═════ PROVIDED DATA ═════

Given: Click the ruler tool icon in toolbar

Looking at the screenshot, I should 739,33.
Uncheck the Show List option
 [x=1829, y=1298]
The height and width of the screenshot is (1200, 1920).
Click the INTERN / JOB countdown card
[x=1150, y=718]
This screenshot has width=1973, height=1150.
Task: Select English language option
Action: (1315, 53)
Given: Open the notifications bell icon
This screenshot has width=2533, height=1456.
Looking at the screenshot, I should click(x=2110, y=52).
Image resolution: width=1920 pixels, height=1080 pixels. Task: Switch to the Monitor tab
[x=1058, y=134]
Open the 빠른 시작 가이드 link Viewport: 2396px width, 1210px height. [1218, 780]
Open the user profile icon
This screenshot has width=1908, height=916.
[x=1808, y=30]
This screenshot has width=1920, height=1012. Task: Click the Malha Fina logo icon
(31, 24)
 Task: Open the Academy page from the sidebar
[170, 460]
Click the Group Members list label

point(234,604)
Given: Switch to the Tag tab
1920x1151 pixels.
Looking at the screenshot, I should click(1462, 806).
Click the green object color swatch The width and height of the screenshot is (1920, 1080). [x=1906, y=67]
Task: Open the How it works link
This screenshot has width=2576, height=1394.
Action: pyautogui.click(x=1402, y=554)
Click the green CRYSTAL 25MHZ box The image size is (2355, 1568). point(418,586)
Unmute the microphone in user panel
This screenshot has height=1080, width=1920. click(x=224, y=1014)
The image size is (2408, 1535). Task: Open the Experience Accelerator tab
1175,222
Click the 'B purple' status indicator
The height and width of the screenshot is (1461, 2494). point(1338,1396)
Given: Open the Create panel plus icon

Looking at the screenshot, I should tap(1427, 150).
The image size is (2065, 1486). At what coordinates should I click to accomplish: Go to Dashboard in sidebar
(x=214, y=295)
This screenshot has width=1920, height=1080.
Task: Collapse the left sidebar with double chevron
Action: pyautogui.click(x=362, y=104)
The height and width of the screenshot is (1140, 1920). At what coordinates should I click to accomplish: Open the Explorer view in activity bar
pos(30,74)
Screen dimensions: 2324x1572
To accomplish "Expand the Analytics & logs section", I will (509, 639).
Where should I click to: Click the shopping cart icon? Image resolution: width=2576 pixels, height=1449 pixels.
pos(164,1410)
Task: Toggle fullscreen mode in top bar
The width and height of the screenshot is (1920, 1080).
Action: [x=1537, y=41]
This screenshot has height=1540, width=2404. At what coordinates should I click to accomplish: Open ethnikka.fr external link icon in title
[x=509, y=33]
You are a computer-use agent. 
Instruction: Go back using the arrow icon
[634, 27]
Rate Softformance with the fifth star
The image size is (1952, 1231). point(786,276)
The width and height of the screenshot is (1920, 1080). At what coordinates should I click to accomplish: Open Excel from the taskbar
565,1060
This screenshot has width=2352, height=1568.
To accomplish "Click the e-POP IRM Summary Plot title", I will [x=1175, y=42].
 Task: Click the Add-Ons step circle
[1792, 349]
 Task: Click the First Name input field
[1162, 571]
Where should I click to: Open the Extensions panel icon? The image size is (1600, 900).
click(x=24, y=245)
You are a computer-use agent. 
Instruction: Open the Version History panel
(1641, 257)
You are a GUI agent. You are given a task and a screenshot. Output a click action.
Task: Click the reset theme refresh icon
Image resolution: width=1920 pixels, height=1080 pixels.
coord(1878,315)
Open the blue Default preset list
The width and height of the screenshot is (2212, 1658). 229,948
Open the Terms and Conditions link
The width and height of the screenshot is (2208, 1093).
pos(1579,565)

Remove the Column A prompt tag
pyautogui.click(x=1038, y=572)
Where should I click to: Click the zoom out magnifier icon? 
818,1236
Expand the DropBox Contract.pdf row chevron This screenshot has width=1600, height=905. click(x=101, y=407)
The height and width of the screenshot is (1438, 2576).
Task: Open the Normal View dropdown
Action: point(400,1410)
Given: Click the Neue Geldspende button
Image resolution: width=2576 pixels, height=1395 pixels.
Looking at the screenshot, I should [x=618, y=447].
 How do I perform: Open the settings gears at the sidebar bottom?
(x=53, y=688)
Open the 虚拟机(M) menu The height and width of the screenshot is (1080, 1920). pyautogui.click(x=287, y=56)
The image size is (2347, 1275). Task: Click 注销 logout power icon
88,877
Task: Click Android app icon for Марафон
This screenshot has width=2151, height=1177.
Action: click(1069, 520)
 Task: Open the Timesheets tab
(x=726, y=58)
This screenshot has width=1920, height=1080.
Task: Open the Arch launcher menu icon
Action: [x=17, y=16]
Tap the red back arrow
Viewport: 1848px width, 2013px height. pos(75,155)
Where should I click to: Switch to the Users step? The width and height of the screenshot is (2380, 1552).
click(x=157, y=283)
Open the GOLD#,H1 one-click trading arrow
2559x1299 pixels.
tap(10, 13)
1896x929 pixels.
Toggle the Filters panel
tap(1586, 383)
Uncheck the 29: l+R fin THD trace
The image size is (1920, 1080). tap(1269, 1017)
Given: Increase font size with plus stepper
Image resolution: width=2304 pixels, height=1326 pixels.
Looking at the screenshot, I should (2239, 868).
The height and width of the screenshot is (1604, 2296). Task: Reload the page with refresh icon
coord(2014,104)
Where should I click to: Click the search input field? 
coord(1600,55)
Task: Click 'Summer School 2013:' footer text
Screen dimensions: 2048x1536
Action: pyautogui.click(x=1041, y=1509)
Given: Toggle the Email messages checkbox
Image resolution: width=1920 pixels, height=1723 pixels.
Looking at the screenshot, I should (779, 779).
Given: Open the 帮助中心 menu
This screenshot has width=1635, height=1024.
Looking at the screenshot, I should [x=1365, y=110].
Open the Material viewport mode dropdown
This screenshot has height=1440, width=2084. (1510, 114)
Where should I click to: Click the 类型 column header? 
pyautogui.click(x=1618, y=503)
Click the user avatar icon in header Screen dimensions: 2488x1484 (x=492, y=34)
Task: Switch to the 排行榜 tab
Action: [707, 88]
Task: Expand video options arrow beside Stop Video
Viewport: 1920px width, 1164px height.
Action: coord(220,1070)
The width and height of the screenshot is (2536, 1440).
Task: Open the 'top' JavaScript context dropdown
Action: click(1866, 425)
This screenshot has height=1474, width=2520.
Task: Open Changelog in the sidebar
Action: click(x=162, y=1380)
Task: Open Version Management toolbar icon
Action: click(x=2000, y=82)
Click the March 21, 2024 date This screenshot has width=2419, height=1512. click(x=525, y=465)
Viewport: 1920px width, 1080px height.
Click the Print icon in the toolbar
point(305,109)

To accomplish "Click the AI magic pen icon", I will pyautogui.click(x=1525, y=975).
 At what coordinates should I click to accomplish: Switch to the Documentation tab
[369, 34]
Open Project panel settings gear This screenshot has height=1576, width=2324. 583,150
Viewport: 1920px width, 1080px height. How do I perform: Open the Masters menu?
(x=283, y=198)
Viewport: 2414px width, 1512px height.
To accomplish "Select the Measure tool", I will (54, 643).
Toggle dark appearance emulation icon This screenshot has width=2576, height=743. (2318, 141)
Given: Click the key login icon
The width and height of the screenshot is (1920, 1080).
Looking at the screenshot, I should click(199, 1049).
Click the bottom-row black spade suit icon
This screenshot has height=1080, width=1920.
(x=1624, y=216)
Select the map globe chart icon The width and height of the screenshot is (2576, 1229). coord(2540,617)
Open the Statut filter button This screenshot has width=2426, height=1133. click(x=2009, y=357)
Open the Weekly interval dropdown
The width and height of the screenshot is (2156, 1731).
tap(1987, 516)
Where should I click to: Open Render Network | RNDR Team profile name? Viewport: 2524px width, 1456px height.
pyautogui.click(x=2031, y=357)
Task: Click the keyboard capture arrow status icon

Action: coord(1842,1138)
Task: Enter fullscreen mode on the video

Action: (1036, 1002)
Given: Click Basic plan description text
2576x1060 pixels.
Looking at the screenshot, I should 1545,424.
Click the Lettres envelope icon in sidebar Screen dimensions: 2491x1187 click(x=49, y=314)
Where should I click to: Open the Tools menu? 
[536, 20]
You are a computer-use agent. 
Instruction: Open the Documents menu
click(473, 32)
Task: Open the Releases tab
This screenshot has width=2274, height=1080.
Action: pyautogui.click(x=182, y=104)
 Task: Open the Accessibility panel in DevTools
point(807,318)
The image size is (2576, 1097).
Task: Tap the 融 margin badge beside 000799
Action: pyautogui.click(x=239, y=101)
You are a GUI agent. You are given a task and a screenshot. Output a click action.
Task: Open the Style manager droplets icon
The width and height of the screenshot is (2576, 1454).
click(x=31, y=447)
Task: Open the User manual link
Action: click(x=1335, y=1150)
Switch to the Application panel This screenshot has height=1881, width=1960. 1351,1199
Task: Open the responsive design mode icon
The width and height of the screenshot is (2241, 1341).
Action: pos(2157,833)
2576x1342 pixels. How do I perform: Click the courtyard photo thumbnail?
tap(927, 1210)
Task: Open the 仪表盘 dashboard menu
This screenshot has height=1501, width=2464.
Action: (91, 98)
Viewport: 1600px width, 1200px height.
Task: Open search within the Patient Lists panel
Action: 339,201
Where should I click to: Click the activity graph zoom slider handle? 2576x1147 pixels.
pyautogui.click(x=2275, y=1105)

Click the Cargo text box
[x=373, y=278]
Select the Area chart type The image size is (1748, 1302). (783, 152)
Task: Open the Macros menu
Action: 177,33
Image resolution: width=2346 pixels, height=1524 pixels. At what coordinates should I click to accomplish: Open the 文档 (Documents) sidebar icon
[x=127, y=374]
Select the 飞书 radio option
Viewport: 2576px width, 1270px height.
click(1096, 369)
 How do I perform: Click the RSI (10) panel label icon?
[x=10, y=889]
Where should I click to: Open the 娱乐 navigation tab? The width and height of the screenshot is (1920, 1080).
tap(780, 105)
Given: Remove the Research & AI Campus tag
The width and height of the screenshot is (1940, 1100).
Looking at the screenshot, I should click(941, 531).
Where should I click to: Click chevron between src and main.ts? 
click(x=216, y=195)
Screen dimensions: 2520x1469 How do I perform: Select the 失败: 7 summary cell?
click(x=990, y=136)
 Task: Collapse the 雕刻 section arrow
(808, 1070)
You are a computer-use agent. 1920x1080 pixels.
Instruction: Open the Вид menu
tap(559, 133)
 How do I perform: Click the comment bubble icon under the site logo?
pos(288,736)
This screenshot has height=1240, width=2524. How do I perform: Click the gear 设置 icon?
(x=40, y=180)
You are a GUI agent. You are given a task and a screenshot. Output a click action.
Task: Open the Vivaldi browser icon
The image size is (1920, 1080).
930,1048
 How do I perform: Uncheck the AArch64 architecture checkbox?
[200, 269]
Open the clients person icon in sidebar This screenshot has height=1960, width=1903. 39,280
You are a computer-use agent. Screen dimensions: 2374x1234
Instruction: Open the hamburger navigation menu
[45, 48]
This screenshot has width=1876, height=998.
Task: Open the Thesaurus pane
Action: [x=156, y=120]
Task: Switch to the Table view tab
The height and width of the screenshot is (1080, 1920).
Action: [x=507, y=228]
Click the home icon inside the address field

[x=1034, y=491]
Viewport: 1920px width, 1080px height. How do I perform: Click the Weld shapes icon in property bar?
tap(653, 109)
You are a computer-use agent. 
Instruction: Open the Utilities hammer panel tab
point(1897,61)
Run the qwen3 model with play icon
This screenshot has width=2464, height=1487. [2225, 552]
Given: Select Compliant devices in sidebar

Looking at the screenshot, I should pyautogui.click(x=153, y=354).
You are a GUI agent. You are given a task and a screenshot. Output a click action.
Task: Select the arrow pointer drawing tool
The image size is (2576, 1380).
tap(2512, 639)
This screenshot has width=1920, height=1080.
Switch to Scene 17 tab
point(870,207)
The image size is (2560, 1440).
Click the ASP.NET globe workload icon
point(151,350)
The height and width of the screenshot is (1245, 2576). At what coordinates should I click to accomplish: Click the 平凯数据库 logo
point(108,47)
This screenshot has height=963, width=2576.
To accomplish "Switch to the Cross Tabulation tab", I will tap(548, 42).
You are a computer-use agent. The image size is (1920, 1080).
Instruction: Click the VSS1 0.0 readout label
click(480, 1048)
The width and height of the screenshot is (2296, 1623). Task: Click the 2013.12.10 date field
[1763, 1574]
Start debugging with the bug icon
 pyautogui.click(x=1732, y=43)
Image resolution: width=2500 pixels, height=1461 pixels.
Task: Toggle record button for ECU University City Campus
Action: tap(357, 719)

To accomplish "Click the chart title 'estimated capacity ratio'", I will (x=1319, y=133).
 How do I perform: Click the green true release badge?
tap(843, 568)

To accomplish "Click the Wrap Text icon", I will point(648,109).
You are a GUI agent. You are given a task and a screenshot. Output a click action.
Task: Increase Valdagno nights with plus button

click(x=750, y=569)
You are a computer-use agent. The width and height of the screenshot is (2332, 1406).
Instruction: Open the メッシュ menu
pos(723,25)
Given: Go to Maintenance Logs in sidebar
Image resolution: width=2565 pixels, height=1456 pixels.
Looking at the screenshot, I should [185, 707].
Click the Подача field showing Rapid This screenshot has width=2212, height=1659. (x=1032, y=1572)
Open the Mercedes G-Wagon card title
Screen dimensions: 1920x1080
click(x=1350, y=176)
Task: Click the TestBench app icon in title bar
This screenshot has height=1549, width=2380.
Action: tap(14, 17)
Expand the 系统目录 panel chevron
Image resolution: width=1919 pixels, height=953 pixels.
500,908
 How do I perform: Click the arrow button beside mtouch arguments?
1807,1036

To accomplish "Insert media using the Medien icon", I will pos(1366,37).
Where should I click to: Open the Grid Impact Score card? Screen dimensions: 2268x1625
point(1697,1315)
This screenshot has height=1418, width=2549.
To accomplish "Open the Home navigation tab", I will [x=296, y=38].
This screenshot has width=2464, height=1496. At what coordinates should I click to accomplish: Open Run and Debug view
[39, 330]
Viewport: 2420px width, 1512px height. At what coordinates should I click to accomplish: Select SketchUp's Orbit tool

═════

=== WORK REQUEST ===
Find the lines above that contain the word "will" and copy each one.

=== COMPLETED EXERCISE ===
To accomplish "Expand the Analytics & logs section", I will (509, 639).
To accomplish "Click the e-POP IRM Summary Plot title", I will [x=1175, y=42].
To accomplish "Click the AI magic pen icon", I will pyautogui.click(x=1525, y=975).
To accomplish "Select the Measure tool", I will (54, 643).
To accomplish "Switch to the Cross Tabulation tab", I will tap(548, 42).
To accomplish "Click the chart title 'estimated capacity ratio'", I will (x=1319, y=133).
To accomplish "Click the Wrap Text icon", I will point(648,109).
To accomplish "Insert media using the Medien icon", I will pos(1366,37).
To accomplish "Open the Home navigation tab", I will [x=296, y=38].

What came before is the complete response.